Records
::::::::
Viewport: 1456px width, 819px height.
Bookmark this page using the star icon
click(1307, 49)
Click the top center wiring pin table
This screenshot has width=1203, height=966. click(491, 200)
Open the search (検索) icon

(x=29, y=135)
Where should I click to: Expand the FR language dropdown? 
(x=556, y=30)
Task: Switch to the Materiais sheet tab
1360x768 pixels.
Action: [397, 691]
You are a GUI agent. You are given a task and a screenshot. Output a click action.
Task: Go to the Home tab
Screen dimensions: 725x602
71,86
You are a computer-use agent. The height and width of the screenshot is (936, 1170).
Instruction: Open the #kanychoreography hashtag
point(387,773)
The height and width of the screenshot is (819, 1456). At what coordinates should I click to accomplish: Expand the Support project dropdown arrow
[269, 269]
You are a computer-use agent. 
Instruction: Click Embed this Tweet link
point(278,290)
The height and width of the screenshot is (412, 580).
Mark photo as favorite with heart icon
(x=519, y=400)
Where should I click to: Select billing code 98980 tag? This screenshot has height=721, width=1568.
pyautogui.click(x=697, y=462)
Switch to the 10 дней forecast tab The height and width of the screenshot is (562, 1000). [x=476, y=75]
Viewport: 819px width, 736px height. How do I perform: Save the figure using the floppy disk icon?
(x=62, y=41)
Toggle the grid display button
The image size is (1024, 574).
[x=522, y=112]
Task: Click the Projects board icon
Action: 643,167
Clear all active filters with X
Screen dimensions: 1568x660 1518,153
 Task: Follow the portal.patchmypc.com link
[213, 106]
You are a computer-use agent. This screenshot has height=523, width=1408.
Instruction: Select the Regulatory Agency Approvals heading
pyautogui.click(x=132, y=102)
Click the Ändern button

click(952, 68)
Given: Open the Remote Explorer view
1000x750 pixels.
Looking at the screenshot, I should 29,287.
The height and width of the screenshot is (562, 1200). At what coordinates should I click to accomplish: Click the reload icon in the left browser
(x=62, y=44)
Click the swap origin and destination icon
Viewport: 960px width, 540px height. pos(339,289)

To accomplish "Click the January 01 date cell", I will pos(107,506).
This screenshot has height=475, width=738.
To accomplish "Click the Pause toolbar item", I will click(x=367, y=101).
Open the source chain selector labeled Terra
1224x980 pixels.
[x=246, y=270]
::::::::
> [Exercise details]
Copy the lines of the records verbatim, from the first line through the line containing "point(387,773)".

> [Reply to the exercise]
Viewport: 1456px width, 819px height.
Bookmark this page using the star icon
click(1307, 49)
Click the top center wiring pin table
This screenshot has width=1203, height=966. click(491, 200)
Open the search (検索) icon

(x=29, y=135)
Where should I click to: Expand the FR language dropdown? 
(x=556, y=30)
Task: Switch to the Materiais sheet tab
1360x768 pixels.
Action: [397, 691]
You are a GUI agent. You are given a task and a screenshot. Output a click action.
Task: Go to the Home tab
Screen dimensions: 725x602
71,86
You are a computer-use agent. The height and width of the screenshot is (936, 1170).
Instruction: Open the #kanychoreography hashtag
point(387,773)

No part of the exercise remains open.